Exercício proposto: No texto selecionado, o que se dizia a uma criança que reclamava de formigas no açucareiro?

Texto selecionado:
####################

Tive colegas alentejanos nos meus tempos de marinheiro que contavam coisas fabulosas!
Sempre com aquele ar doce e sério que os caracteriza!
Quem não gosta de ser “entalado” com estas histórias?
Um abraço
Bom dia,
É uma sensação tão reconfortante que alguém partilhe estas "lembranças" de tempos idos.
Pois a vida não é só apicultura.
Parabens
Francisco
para que servem as formigas. Elas fazem tudo? dão mel? Fazem os olhos bonito?
anoñimo
O último anonimo, "anoñimo" de facto, é um amigo de infância.
o "fazem os olhos bonitos", acerca das formigas, era uma curiosa expressão que se ouvia nesse tempo.
Quando uma criança protestava que haviam formigas no açucareiro, diziam-lhes que não fazia mal, pois as "formigas fazem os olhos bonitos"...
Por falar em açucareiro eu também dividia o açúcar com as formigas!
Em miúdo como era guloso, roubava pequenas “torrões” de açúcar amarelo e escondia no pinhal em frente para ter uma guloseima de vez em quando. Sempre que me lembrava de ir buscar um “torrão” tinha que assoprar para afastar as formigas!
Por muito que me esforçasse para esconder a minha “pilhagem” da minha mãe, as formigas comiam a sua parte!

####################

Conteúdo dos dados:
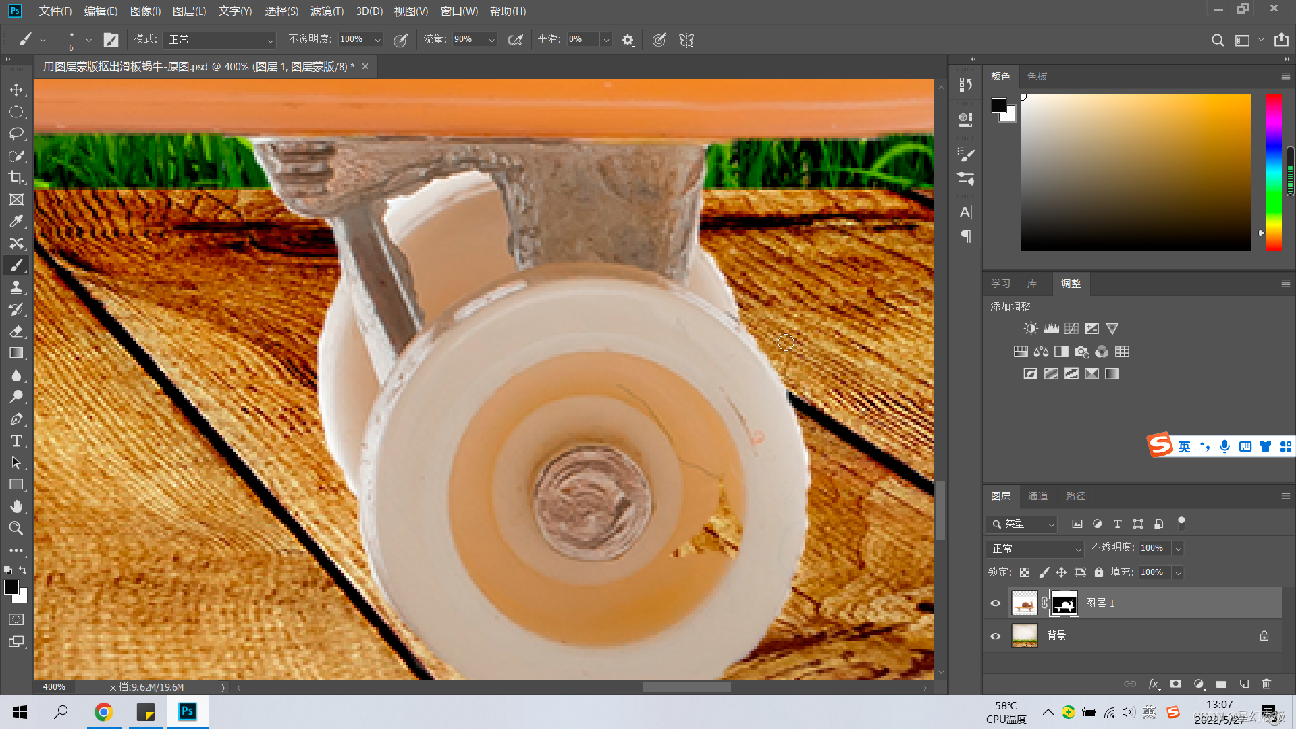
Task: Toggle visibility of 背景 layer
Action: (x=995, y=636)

####################

Resposta ao problema: Dizia-se que não fazia mal, pois as formigas fazem os olhos bonitos.